Tracheoesophageal fistula & esophageal atresia treatment

Tracheoesophageal fistula and esophageal atresia are serious birth defects that can occur separately or together. Affecting the esophagus (throat) and the trachea (windpipe), these esophageal motility disorders look different in each baby.

Tracheoesophageal fistula may also occur in older children or adults because of a cancer that involves both the esophagus and trachea.

What is tracheoesophageal fistula (TEF)?

Tracheoesophageal fistula is an opening between the windpipe and throat.

TEF can cause choking, pneumonia and sometimes death by allowing some contents of the esophagus (milk, saliva) to be breathed into the lungs. Air may also enter the stomach, which can cause the stomach to be swollen.

TEF can’t be diagnosed until after birth.

What is esophageal atresia?

Esophageal atresia is when the esophagus doesn’t connect to the stomach. Often, there is a top part and a separate bottom part of the esophagus. The top and bottom parts either end in a pouch or end in a hole in the trachea. Your baby will be unable to get food to their stomach and may have trouble breathing.

Esophageal atresia may be diagnosed during pregnancy, which gives you and your doctors time to plan for immediate action when your baby is born. Symptoms of esophageal atresia are usually obvious from the first time your baby tries to feed.

Causes of tracheoesophageal fistula and esophageal atresia

We don’t know what causes either of these conditions. Neither condition appears to be inherited.

Related conditions

Several genes have been associated with esophageal atresia. It’s also associated with genetic disorders trisomy 13, trisomy 18 and trisomy 21. However, it’s thought that many factors may play a part.

About half of babies who have tracheoesophageal fistula and esophageal atresia also have groups of other birth defects. The other birth defects may involve the heart, kidneys, stomach, bowels, eyes, ears, muscles or bones. If your baby has some of those other defects, priority may be given to treating other defects before treating tracheoesophageal fistula or esophageal atresia.

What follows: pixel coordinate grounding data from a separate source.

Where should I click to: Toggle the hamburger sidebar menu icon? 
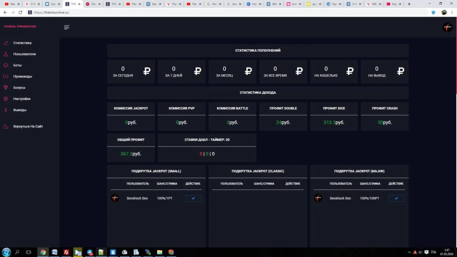pos(67,27)
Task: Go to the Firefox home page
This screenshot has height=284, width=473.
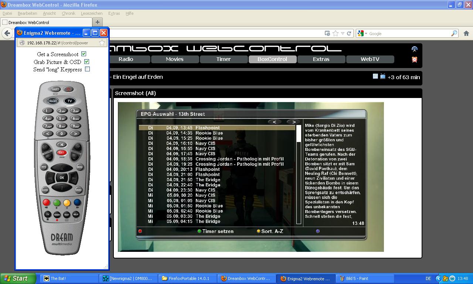Action: [466, 33]
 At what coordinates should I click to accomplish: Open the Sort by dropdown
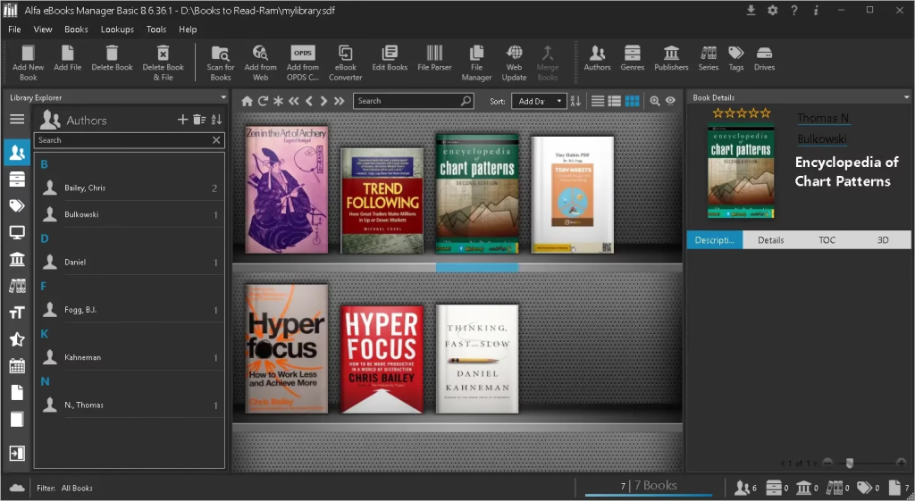(x=541, y=101)
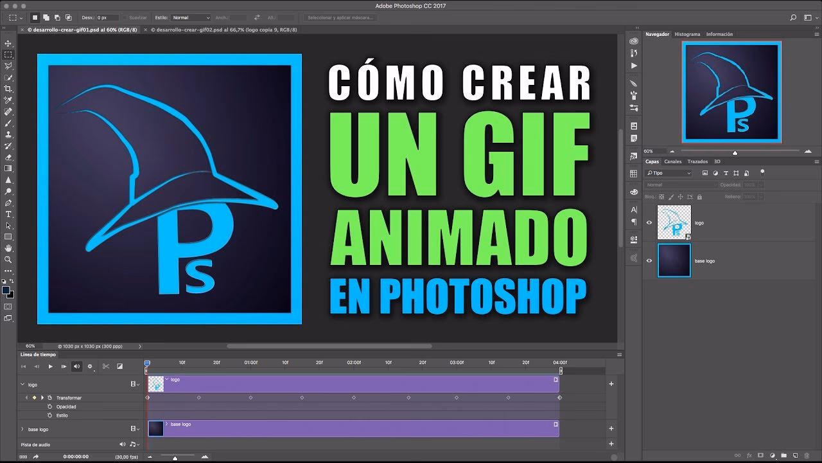Select the Horizontal Type tool
The image size is (822, 463).
click(8, 214)
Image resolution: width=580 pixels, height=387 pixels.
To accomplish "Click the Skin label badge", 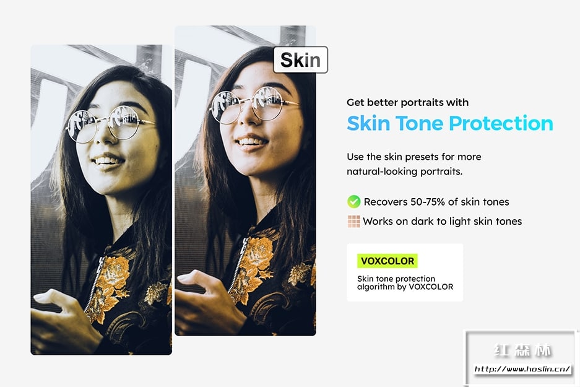I will [x=300, y=59].
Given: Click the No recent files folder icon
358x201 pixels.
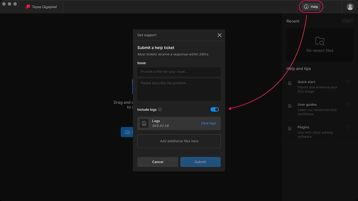Looking at the screenshot, I should pos(320,41).
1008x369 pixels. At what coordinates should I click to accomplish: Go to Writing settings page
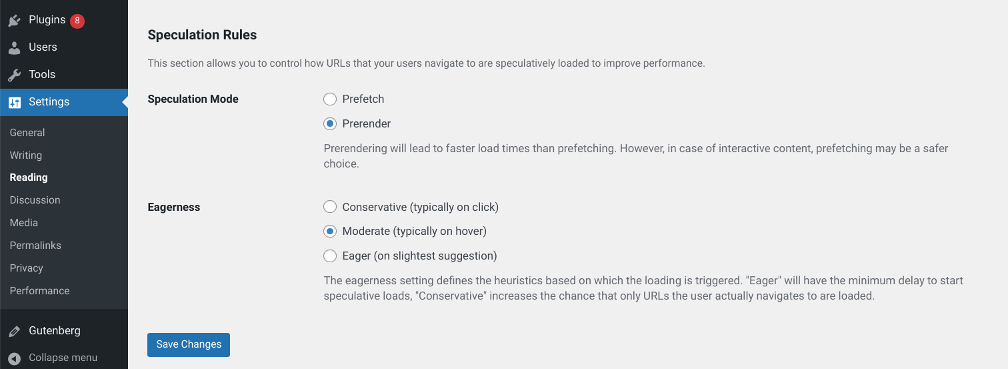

Regardless of how your baby is affected, your doctors will explain their condition carefully and let you know what to expect at each stage of diagnosis and treatment.

Symptoms of TEF

Babies with TEF may not have symptoms right after their birth. The most common symptoms are coughing while feeding and lung infections.

Symptoms of esophageal atresia

Esophageal atresia symptoms vary depending on the details of your baby’s condition. Common symptoms include:

• Coughing or choking during feeding
• Difficulty breathing
• Frothy white bubbles in your baby’s mouth
• Bluish skin color

Diagnosis of tracheoesophageal fistula and esophageal atresia

Tracheoesophageal fistula and esophageal atresia are diagnosed based on symptoms and on X-rays of the chest and abdomen.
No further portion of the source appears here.